Rt Hon John Biffen MP
An umbrella
Presenter
Were they surprised to discover they had a a scholarship boy on their hand?
Rt Hon John Biffen MP
I don't know if if they were they were generous enough to conceal it.
Presenter
But I have the impression that you were quite a a self sufficient little boy, quite a loner, perhaps.
Rt Hon John Biffen MP
Yes, certainly. I mean, I I did lead a very self contained existence, and I think as a consequence I was a good deal shyer than most people, and certainly did not find it easy to uh
Rt Hon John Biffen MP
make normal social intercourse that comes with being a teenager.
Presenter
And in those teenage years did you stray much out of the country at all, or were you a homeboy?
Rt Hon John Biffen MP
No, I it being wartime, there was no prospect of movement, and I never went more than thirty five mile radius from the farm.
++++++++++
* _The request_
Condense the interview transcript above into two sentences.

* _Information supplied_
++++++++++
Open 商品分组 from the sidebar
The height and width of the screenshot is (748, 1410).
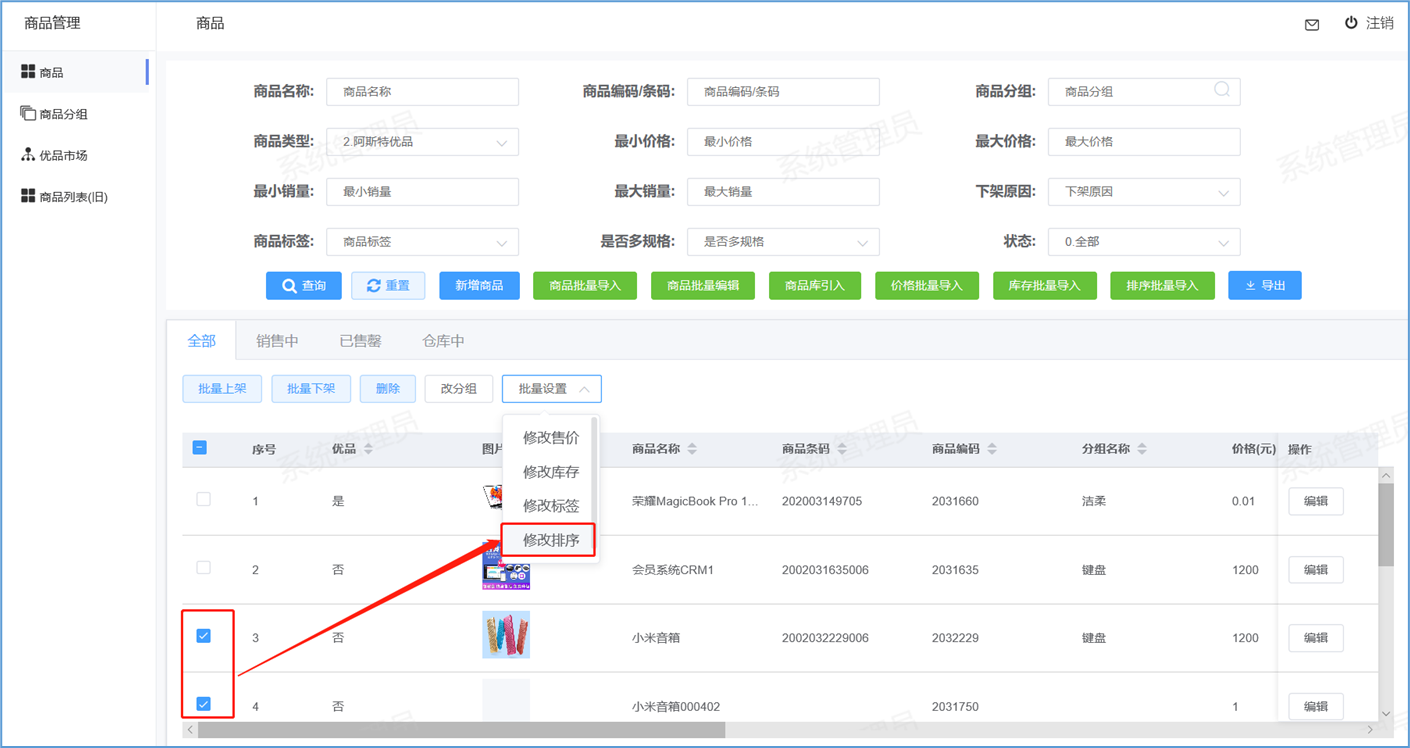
++++++++++
* _Reply_
John Biffen agrees that he led a very self-contained existence as a boy, was a good deal shyer than most people, and did not find the normal social life of a teenager easy. Because it was wartime, he had no prospect of travel and never went more than a thirty-five-mile radius from the farm.